» **TASKS**:
• a. Summarize the text on the Prison # 8 hunger strike in two sentences.
• b. In the text on the Prison # 8 hunger strike, rewrite the passage from "Life-sentenced convicts from" up to and including "Popkhadze told humanrights.ge.", replacing "hunger-strike" with "hunger strike".

» **READING TEXT**:

Life-sentenced convicts from Prison # 8 sent letter to Human Rights Center.  According to their statement, part of life-sentenced prisoners started hunger-strike on January 26, 2015. They request to enforce the 28.12.2012 Amnesty Law and eliminate the discrimination against them. 

“This law was adopted because of current situation in the judiciary system. We had consultations with the prosecutor’s office about the number of convicted prisoners, about how to select the crimes for the amnesty law and finally the general system was elaborated,” deputy chairman of the Human Rights and Civic Integration Committee at the Parliament of Georgia Gedevan Popkhadze told humanrights.ge.

As the convicts say 570 prisoners convicted for the similar incriminated offences had their sentences reduced at ¼ that directly discriminates them.

» **RECORDS SUPPLIED**:
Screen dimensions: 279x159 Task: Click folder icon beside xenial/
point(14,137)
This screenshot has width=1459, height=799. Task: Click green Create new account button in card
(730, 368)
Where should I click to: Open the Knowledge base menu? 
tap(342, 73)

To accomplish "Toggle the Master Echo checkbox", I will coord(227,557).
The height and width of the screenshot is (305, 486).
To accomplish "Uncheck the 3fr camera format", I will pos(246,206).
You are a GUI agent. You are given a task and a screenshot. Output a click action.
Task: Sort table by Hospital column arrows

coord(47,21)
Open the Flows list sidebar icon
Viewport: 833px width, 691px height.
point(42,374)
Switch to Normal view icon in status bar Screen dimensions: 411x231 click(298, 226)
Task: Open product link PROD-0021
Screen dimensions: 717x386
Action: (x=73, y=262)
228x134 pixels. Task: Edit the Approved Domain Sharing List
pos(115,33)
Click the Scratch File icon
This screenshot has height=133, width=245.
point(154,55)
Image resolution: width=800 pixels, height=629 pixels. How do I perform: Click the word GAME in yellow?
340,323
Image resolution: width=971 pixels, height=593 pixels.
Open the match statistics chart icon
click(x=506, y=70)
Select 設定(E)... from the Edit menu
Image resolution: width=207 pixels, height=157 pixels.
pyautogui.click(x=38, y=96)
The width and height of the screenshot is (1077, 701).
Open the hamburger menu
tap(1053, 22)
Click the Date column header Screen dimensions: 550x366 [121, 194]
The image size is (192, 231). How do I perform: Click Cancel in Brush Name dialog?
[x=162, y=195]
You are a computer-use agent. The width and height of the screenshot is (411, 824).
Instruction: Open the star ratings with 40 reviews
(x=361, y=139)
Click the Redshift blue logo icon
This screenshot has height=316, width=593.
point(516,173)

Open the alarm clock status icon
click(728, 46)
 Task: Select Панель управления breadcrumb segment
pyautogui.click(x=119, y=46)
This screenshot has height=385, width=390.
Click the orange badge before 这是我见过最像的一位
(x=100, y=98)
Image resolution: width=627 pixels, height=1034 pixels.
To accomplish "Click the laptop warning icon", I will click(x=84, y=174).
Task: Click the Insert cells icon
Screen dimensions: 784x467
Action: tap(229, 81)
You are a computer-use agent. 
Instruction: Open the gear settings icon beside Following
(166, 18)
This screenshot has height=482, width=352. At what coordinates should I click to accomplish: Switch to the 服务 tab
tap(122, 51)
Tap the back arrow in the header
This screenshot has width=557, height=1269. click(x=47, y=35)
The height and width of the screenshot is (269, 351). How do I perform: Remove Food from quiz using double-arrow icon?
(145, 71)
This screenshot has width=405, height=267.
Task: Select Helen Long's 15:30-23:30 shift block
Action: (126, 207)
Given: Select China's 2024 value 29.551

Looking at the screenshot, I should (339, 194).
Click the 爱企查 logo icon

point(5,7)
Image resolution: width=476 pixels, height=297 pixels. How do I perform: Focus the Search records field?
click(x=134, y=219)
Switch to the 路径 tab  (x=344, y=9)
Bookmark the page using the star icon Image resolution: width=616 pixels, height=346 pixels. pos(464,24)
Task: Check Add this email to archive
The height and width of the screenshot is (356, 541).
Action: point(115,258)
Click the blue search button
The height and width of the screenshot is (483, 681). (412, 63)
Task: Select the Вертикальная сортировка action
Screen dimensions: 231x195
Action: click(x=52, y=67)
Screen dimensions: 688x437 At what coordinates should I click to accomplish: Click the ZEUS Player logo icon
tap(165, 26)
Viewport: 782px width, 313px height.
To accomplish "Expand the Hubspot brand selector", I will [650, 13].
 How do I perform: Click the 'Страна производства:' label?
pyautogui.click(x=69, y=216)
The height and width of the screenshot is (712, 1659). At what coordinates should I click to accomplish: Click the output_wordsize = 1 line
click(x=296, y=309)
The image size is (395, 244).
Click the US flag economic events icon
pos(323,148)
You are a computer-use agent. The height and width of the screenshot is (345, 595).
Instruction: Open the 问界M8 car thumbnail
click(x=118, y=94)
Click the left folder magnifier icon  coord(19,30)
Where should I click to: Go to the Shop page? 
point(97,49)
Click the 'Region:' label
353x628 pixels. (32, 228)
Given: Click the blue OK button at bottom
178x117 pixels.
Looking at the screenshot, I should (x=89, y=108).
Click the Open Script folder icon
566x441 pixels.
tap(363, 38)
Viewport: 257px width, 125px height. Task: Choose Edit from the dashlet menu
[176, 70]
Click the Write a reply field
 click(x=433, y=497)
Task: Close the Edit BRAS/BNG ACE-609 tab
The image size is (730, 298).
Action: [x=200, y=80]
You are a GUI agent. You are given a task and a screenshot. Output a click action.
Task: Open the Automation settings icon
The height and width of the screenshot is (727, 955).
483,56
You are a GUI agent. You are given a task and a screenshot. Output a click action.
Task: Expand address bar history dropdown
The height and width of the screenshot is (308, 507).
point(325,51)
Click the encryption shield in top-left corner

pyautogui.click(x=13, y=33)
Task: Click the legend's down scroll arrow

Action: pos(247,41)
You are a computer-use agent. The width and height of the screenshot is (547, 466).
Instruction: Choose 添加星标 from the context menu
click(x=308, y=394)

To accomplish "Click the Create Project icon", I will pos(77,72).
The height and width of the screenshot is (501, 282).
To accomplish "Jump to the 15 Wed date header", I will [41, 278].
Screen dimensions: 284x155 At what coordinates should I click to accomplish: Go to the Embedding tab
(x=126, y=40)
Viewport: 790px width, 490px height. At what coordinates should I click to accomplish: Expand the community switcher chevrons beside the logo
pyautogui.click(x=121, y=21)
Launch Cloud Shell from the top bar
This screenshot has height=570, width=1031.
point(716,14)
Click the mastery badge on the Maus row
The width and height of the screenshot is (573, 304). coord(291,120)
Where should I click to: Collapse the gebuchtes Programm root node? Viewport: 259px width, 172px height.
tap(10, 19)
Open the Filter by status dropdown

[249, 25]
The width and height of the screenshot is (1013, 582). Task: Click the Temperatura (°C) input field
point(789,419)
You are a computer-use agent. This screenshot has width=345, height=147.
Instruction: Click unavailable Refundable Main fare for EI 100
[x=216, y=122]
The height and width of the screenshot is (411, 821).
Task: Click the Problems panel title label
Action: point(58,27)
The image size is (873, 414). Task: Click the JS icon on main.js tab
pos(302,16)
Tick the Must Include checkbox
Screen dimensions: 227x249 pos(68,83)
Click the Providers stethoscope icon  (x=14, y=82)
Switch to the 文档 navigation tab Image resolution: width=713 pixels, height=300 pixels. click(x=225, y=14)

» **EXPECTED OUTPUTS**:
• a. Life-sentenced convicts from Prison # 8 wrote to the Human Rights Center that some life-sentenced prisoners began a hunger strike on January 26, 2015, demanding enforcement of the 28.12.2012 Amnesty Law and an end to discrimination against them. The convicts say 570 prisoners convicted of similar offences had their sentences reduced, which they call direct discrimination, while Gedevan Popkhadze of the Parliament of Georgia's Human Rights and Civic Integration Committee said the law was drawn up in consultation with the prosecutor's office.

• b.
Life-sentenced convicts from Prison # 8 sent letter to Human Rights Center.  According to their statement, part of life-sentenced prisoners started hunger strike on January 26, 2015. They request to enforce the 28.12.2012 Amnesty Law and eliminate the discrimination against them. 

“This law was adopted because of current situation in the judiciary system. We had consultations with the prosecutor’s office about the number of convicted prisoners, about how to select the crimes for the amnesty law and finally the general system was elaborated,” deputy chairman of the Human Rights and Civic Integration Committee at the Parliament of Georgia Gedevan Popkhadze told humanrights.ge.